Whatever it is, I was glad for being able to go vaginal with Noah. The first 6 weeks were hard enough without having to recover from surgery. Plus, it was healing for my relationship with my body.

But his labour was really unusually pain and fuss-free; he was also a small baby (although not for being so early). It would be nice if there were a guarantee that this one would be the same (much faster and it would probably be a roadside delivery).

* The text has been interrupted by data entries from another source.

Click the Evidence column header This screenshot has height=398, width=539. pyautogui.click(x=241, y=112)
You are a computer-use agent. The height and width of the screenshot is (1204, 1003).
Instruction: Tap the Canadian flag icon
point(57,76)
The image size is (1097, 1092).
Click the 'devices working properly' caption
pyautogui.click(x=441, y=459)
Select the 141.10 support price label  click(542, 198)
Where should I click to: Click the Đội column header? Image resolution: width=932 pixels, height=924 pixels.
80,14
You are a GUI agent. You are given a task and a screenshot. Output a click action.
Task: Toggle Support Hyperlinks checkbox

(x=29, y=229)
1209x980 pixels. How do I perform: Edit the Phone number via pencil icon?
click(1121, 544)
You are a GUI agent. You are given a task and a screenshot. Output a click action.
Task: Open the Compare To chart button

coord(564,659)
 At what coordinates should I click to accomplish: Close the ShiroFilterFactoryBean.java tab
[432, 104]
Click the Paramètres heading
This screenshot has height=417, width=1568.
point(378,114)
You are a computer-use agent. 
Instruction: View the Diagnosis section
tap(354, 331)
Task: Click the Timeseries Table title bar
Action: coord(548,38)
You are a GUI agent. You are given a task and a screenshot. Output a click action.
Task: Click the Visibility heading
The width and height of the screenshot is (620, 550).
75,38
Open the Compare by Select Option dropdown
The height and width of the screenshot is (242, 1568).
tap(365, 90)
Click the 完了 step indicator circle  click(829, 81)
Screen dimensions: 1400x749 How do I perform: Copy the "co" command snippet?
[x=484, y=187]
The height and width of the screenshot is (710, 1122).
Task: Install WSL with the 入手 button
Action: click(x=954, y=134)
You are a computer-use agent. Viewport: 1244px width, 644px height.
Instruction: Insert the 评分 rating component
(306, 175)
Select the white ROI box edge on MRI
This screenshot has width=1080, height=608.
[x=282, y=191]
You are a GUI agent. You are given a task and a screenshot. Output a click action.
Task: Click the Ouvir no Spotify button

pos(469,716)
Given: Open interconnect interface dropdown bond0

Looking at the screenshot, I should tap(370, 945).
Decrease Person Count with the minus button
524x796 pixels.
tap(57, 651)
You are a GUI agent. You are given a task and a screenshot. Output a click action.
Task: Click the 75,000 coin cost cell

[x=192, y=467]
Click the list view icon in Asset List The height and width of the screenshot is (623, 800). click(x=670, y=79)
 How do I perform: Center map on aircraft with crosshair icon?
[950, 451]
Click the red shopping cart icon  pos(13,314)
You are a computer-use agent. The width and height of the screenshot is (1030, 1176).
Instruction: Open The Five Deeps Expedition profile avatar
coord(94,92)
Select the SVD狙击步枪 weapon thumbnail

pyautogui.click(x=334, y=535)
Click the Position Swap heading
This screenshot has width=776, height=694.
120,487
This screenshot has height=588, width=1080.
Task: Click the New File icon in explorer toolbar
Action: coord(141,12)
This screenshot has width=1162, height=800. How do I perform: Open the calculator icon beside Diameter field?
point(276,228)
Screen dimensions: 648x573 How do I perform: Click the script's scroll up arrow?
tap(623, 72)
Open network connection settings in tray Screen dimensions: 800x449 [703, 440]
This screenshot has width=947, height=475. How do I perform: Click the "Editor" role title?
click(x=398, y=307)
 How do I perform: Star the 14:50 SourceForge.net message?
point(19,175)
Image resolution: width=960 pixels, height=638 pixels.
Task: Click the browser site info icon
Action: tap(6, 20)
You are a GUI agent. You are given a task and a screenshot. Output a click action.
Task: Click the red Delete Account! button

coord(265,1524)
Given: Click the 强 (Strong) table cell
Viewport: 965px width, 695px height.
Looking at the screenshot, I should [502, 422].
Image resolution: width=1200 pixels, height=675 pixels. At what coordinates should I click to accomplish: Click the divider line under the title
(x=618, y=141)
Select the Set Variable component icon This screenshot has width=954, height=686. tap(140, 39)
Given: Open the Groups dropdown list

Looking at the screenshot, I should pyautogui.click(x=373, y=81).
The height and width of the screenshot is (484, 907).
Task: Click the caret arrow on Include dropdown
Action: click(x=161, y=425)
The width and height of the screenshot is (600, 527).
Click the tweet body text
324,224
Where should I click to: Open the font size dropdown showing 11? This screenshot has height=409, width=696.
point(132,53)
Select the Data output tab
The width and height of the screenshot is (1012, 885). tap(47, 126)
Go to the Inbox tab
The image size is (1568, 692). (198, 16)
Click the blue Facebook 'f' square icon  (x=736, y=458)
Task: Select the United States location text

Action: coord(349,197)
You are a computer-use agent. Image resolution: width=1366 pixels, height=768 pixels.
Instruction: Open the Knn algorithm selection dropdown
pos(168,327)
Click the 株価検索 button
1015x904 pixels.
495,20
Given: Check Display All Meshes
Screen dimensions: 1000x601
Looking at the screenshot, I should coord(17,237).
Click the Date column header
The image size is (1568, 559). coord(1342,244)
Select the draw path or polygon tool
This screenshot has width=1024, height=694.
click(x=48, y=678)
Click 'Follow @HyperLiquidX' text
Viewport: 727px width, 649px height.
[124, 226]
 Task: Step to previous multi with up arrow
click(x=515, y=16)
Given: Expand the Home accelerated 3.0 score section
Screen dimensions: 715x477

And it’s not like the good labour overwrites the bad labour; 2 minutes of pushing vs. 4 hours does not train one’s body out of the bad body-memories. It’s more fraught than I thought in a way; in theory, I assumed that I would feel better if I got to this point, having had Noah just fine. But I am discovering that no, it’s Emily’s labour that comes to mind over and over. It makes sense; I’d just not given myself that much room.

So I will discuss a c-section, especially if the pregnancy goes to term. (None of mine have, yet.) I think I would like to go for vaginal as a first wish. But I know it will all be difficult. The nice thing is that this will almost certainly be the last one.

And yes, I’m trying to get back in with the same OB but he’s pretty booked. Plus I’m waiting for this blood test to see if I’m getting transferred to an OB who specializes in blood disorders anyway (sigh).